Government institutions in Aceh province, the territory on Sumatra's northern tip, have ceased to function and basic supplies such as fuel have almost run out, forcing even ambulances to ration gasoline.
On the streets of Banda Aceh, the provincial capital, fights have broken out over packets of noodles dropped from military vehicles.
"I believe the frustration will be growing in the days and weeks ahead," U.N. Undersecretary-General for Humanitarian Affairs Jan Egeland said.
The United States, India, Australia and Japan have formed an international coalition to coordinate worldwide relief and reconstruction efforts, President Bush announced.
"We will prevail over this destruction," Bush said from his Texas ranch Wednesday.
The disaster struck a band of the tropics that not only is heavily populated but attracts tourists from all corners.
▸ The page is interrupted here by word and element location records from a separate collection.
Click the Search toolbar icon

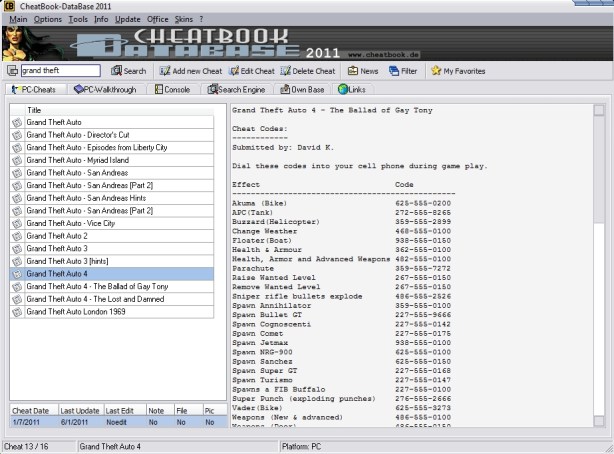click(x=116, y=71)
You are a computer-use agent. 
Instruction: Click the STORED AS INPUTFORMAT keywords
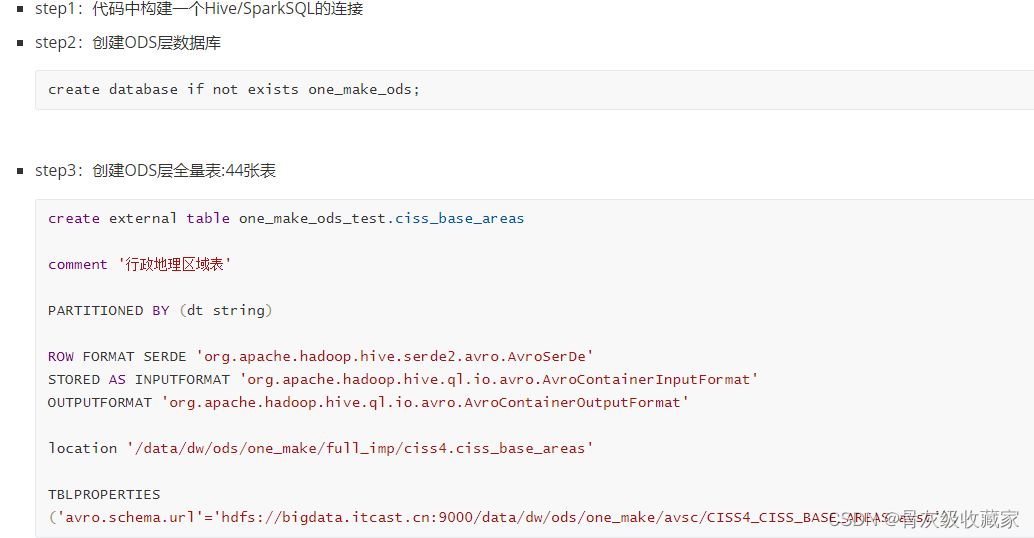coord(138,380)
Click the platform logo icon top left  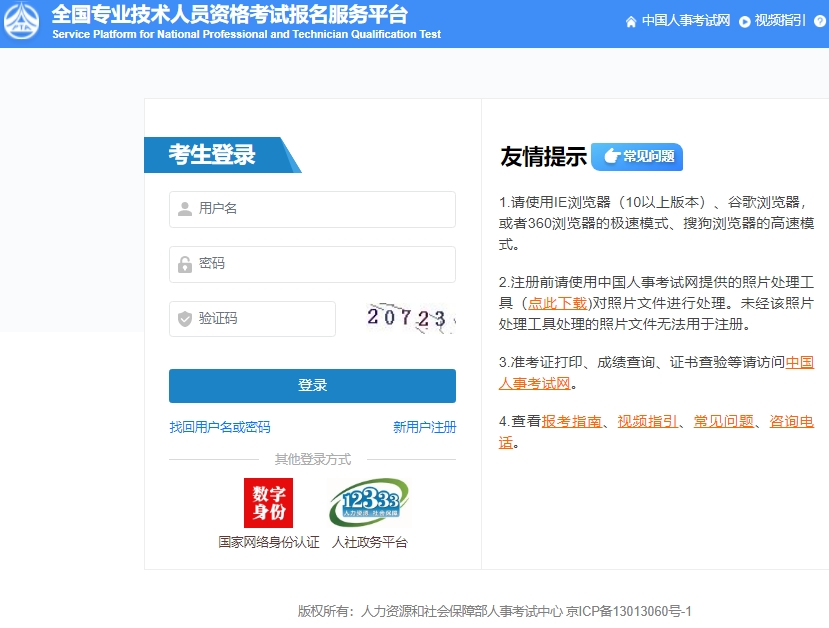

Throughout the world, people sought word of missing relatives, from small-town Sri Lankan fishermen to Europeans on sand-and-sun holidays.
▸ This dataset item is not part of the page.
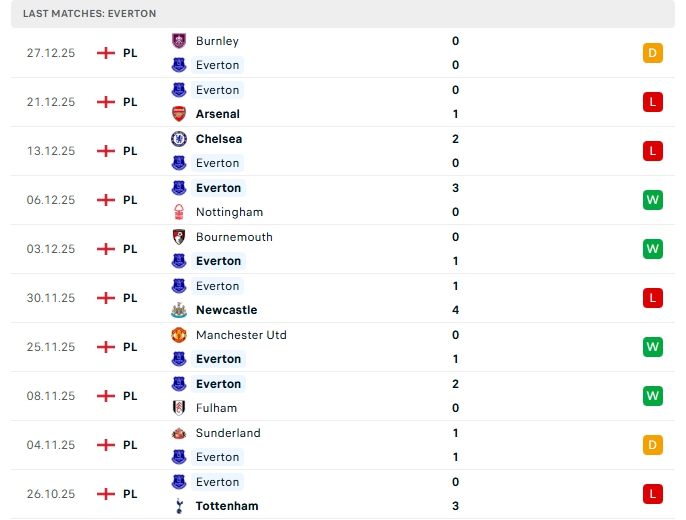686x520 pixels.
Task: Click the Burnley club crest icon
Action: (179, 41)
On hundreds of Web sites, the messages were brief but poignant: "Missing: Christina Blomee in Khao Lak," or simply, "Where are you?"
But even as hope for the missing dwindled, survivors continued to turn up.
A 2-year-old Swedish boy was reunited with his father days after the toddler was found alone on a roadside in Thailand's southern beach resort island of Phuket. In Sri Lanka, a lone fisherman named Sini Mohammed Sarfudeen was rescued Wednesday by an air force helicopter crew after clinging to his wave-tossed boat for three days.
Rescue workers on Thursday plied the dense forests of India's remote Andaman and Nicobar islands — an archipelago just to the northwest of the quake's epicenter — where authorities fear as many as 10,000 more people may be buried in mud and thick vegetation. Many hungry villagers were surviving on coconut milk, rescuers said.
Mohammad Yusef, 60, a fisherman who fled his village and was holed up at a Catholic church in the territory's capital Port Blair along with about 800 others, said all 15 villages on the coast of Car Nicobar island had been destroyed.
"There's not a single hut which is standing," he told The Associated Press. "Everything is gone. Most of the people have gone up to the hills and are afraid to come down," Yusef said.
Many villagers had not eaten for two days and said that crocodiles had washed ashore during the disaster, compounding the horror of more than 50 aftershocks since Sunday's quake.